What are the key properties of and differences between classical and quantum statistical mechanics? I'm studying different ensembles and different statistics (M-B, B-E, F-D), and I have some ambiguities about which of these models are applicable to quantum systems and which are usable for classical systems or both.
(For example, the applicability of grand canonical ensemble to classical systems, M-B statistics to quantum mechanical systems, etc.)
So I arrived at the question of what are the key properties of classical and quantum statistical mechanical systems, and what are their differences? 
 A: Let's recall basics of classical and quantum mechanics for non-statistical systems.
In classical Hamiltonian mechanics, one models the non-statistical state of a system as a point in phase space $\mathcal P$.  If the configuration space (space of spatial positions) of the system is $N$-dimensional, then the phase space is $2N$ dimensional because the state of the system is described both by its position and its momentum.  The time evolution of the system is governed by the hamiltonian $H$, a real-valued function defined on phase space, in terms of which the dynamical equations of the system, Hamilton's equations, are written.
In quantum mechanics, one models a non-statistical state of a system as a point (vector) in a Hilbert space $\mathcal H$, a complex vector space that can be infinite-dimensional.  The time evolution of the state of the system is government by the Hamiltonian $\hat H$, a self-adjoint operator on $\mathcal H$ in terms of which the dynamical equation of the system, the Shrodinger equation, is written.

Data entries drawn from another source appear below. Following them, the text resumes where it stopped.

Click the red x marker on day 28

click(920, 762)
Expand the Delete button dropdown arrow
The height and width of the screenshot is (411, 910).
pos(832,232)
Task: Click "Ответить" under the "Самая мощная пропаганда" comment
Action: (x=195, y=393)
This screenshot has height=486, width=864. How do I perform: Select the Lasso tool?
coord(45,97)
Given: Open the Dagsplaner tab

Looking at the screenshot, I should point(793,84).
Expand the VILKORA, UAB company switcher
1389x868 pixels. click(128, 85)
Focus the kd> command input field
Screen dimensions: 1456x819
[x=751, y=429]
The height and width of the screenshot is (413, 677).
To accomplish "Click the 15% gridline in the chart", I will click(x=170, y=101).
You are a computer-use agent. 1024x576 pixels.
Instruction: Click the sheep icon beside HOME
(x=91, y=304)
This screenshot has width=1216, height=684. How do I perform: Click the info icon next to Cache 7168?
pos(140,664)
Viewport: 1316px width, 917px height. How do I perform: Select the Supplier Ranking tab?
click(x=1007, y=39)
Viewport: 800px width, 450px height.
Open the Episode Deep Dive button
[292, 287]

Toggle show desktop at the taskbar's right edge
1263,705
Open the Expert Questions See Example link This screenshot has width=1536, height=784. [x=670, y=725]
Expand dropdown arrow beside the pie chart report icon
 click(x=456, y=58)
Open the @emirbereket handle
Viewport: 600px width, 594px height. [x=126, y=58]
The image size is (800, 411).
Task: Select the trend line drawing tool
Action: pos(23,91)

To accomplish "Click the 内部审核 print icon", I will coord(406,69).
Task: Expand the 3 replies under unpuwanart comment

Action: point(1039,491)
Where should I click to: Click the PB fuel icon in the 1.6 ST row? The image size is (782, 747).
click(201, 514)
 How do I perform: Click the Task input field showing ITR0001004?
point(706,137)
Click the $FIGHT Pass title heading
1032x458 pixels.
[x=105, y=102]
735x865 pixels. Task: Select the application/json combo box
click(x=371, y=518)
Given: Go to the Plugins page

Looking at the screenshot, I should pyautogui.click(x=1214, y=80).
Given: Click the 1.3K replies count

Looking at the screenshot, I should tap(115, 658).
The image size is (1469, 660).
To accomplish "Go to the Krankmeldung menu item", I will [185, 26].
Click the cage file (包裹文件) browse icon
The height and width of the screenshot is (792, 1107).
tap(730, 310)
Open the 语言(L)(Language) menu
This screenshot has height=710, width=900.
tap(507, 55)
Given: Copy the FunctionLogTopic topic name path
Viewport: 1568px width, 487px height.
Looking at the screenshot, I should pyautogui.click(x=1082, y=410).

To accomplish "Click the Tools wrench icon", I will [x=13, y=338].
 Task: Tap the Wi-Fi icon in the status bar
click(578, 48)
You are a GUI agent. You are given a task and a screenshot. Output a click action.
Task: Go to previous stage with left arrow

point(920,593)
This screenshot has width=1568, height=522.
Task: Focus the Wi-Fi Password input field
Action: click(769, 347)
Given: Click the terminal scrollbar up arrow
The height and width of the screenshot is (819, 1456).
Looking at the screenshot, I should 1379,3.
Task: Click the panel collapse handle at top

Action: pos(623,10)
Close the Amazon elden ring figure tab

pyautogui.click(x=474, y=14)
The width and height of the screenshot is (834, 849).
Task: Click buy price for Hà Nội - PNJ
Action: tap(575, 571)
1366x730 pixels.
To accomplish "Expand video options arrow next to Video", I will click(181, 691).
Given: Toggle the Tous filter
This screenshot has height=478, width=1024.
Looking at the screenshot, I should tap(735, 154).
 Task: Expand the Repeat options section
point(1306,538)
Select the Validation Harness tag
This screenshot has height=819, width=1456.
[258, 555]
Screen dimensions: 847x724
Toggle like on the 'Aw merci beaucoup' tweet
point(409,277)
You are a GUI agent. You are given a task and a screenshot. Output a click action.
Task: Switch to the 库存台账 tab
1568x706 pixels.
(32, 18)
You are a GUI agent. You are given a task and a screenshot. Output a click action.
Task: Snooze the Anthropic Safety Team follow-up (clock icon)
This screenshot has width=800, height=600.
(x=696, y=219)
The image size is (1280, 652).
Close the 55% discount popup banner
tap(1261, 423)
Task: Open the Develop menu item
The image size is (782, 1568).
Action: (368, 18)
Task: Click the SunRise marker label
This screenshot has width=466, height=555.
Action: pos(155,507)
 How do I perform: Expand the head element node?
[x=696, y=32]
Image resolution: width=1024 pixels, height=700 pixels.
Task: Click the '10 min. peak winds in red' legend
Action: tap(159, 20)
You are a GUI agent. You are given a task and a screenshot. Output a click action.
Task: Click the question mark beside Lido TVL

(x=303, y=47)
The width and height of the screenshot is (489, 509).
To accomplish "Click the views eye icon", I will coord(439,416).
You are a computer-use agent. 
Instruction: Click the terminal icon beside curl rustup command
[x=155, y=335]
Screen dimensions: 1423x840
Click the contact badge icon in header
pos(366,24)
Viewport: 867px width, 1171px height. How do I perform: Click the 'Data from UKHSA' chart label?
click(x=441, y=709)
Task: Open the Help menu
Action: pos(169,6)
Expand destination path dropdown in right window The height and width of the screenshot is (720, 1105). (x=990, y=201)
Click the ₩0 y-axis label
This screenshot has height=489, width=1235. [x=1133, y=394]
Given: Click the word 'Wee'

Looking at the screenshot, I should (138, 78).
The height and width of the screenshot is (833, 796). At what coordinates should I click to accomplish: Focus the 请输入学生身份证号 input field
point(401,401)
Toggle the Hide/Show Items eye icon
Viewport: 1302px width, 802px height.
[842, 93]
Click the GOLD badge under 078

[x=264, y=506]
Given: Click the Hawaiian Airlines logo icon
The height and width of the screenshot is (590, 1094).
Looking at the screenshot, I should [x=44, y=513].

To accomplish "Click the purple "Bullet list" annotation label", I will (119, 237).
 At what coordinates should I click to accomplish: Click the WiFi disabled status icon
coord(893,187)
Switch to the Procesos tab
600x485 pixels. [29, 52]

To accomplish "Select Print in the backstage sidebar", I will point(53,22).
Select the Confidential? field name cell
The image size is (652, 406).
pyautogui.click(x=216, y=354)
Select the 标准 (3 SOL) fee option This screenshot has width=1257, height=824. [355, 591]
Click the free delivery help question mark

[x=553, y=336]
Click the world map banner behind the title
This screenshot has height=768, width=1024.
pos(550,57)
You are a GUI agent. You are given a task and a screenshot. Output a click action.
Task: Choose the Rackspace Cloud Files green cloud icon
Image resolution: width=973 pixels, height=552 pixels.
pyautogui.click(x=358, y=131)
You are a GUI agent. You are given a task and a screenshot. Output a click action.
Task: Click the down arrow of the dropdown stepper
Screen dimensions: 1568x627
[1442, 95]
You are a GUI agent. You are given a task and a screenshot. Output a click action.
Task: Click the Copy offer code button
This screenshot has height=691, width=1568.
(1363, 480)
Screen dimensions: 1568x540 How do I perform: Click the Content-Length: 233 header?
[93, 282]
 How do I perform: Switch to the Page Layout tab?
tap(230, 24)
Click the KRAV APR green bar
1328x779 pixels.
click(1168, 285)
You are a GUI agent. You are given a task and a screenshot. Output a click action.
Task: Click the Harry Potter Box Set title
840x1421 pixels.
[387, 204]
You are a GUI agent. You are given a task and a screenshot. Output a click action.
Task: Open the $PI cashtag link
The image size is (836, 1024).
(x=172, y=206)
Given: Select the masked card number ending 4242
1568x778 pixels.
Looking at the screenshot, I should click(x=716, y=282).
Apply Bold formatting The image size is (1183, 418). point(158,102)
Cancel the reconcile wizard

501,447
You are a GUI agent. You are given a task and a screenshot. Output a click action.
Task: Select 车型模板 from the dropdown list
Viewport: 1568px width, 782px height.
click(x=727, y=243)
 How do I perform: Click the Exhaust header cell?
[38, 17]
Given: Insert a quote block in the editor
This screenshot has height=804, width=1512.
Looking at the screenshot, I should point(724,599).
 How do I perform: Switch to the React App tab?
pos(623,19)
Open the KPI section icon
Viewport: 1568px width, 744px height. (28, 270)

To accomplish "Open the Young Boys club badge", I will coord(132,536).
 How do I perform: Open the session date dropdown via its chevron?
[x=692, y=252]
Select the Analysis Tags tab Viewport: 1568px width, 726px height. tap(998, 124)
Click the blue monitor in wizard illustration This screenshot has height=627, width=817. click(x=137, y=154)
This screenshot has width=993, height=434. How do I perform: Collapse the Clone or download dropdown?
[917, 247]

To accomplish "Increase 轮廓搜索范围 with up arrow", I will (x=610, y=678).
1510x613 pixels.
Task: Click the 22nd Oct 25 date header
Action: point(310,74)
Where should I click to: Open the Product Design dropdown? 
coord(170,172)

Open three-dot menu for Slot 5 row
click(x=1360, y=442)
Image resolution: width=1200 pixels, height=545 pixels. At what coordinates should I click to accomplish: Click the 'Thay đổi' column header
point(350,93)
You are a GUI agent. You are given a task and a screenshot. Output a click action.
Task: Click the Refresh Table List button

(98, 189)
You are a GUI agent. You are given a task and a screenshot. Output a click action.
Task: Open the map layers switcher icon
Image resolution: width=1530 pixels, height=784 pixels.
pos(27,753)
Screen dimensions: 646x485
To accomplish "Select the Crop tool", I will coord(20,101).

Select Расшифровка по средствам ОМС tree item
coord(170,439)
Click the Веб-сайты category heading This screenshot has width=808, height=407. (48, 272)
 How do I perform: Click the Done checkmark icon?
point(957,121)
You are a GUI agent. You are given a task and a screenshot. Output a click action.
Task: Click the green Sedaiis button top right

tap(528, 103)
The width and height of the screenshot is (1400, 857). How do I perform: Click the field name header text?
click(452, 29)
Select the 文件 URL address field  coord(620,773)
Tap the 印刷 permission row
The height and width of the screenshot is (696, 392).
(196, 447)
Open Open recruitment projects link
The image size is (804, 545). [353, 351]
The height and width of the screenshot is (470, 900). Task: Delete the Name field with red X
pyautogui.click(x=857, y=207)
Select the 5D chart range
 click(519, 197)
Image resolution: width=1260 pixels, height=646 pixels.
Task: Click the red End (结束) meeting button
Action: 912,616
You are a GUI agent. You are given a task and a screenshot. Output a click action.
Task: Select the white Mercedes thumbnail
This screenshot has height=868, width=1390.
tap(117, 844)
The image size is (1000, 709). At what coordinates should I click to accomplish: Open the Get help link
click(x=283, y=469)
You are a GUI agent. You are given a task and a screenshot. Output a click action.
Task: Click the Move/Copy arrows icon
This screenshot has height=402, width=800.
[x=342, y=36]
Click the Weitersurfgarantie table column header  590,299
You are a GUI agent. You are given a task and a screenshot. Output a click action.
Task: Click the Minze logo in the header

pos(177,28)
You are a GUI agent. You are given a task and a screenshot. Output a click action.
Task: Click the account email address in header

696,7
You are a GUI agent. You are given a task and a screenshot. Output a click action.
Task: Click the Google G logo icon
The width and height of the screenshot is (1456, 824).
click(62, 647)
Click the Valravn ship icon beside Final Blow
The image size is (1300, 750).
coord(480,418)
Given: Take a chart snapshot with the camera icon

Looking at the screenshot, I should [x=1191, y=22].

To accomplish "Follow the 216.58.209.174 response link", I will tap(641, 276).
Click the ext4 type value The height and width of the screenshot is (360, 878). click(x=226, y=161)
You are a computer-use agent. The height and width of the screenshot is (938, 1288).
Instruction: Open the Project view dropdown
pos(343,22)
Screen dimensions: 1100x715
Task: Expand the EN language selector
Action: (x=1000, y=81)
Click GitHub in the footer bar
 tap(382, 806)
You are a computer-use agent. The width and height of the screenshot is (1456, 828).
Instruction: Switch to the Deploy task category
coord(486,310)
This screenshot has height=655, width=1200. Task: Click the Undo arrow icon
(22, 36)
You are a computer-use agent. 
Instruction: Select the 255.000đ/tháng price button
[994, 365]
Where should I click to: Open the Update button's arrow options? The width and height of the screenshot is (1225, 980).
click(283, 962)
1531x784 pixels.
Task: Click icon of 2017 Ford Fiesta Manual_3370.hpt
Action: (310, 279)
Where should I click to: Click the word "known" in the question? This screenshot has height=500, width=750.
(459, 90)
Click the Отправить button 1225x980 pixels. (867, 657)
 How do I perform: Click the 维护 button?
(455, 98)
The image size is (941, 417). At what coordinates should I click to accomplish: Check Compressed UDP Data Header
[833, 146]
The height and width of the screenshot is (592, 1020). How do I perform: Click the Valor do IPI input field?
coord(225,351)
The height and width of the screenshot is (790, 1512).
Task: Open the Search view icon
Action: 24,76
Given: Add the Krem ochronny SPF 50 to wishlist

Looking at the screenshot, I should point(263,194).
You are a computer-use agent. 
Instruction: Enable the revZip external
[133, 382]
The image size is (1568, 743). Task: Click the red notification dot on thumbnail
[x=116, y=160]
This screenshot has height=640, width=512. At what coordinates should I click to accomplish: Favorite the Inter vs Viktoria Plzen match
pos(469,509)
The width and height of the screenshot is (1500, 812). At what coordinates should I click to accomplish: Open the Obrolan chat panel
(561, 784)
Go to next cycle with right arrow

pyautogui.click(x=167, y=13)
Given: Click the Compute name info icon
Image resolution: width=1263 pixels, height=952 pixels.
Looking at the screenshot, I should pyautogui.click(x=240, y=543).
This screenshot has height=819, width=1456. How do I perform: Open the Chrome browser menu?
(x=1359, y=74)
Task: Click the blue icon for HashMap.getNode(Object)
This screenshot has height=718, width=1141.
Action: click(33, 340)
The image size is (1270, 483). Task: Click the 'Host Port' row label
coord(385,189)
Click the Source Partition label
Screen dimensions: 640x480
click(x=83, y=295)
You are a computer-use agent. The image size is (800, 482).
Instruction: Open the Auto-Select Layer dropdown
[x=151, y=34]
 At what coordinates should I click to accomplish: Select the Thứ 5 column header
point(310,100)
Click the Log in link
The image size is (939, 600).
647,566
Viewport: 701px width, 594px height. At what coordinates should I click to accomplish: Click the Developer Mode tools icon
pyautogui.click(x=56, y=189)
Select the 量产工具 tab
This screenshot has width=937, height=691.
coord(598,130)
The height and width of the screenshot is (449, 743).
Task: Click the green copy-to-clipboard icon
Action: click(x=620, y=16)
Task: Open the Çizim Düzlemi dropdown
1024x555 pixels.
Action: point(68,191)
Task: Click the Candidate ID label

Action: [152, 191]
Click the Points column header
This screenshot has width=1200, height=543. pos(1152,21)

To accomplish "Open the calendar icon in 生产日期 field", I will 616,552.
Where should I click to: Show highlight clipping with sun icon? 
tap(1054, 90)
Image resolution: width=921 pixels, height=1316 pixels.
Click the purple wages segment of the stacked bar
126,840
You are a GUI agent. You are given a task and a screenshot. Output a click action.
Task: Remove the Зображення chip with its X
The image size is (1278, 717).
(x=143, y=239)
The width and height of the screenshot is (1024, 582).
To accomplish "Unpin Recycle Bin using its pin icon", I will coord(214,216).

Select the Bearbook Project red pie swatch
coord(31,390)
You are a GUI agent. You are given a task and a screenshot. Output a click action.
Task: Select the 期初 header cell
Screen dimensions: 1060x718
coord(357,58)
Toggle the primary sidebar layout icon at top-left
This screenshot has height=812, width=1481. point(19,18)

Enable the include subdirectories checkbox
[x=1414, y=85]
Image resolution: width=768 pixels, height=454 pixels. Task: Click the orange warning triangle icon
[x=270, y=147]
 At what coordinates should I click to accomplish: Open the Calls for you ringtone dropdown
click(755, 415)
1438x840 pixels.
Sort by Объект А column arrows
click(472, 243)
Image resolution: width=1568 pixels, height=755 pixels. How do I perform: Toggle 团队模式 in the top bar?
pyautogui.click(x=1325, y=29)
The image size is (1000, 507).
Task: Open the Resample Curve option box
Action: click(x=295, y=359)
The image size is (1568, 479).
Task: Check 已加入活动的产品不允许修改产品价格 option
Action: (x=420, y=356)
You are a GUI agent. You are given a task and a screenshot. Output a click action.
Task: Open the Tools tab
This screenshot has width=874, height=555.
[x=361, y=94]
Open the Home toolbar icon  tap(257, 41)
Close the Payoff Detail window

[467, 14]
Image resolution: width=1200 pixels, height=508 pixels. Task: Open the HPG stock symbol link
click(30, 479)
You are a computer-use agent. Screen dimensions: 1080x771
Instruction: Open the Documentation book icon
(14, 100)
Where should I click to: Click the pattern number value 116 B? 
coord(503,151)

When one moves to statistical mechanics, then the state of a classical mechanical system is no longer modeled as a point in phase space, but rather as a probability density $\rho$ on phase space.  This probability density encodes the fact that one is ignorant about the exact states (positions and momenta) of individual particles in the system, and can be thought of in terms of ensembles of identically prepared systems, and one becomes primarily concerned with computing statistical quantities like ensemble averages of a given observables for a given phase density.  The phase density will take different forms based on the ensemble (namely based on how the macroscopic state of the system in prepared), and for a given ensemble, one can define an object called the partition function which allows one to compute, for example, the ensemble average of any observable for a system in that ensemble.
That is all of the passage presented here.